▶ Supplied material:
_ _ _ _ _

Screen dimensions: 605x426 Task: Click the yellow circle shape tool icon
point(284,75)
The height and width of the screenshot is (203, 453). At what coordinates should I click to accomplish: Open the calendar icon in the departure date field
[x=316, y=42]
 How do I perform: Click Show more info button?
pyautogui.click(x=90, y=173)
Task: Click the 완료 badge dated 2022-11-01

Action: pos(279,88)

_ _ _ _ _

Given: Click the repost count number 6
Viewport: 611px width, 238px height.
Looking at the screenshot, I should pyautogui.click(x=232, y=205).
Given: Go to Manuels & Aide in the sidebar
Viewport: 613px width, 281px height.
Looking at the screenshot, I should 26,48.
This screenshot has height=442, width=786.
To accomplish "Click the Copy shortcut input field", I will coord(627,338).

_ _ _ _ _

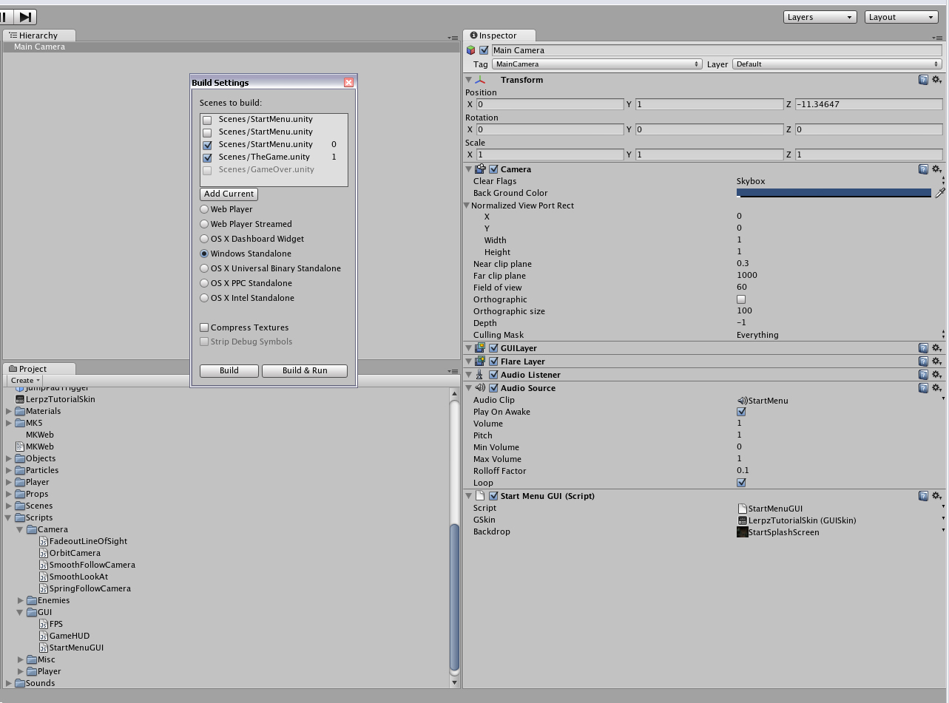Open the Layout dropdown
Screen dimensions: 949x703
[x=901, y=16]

_ _ _ _ _

▶ What to work on: Scan the material for lines with the word "Given", and copy each line you find.

▶ Result of this exercise:
Given: Click the repost count number 6
Given: Go to Manuels & Aide in the sidebar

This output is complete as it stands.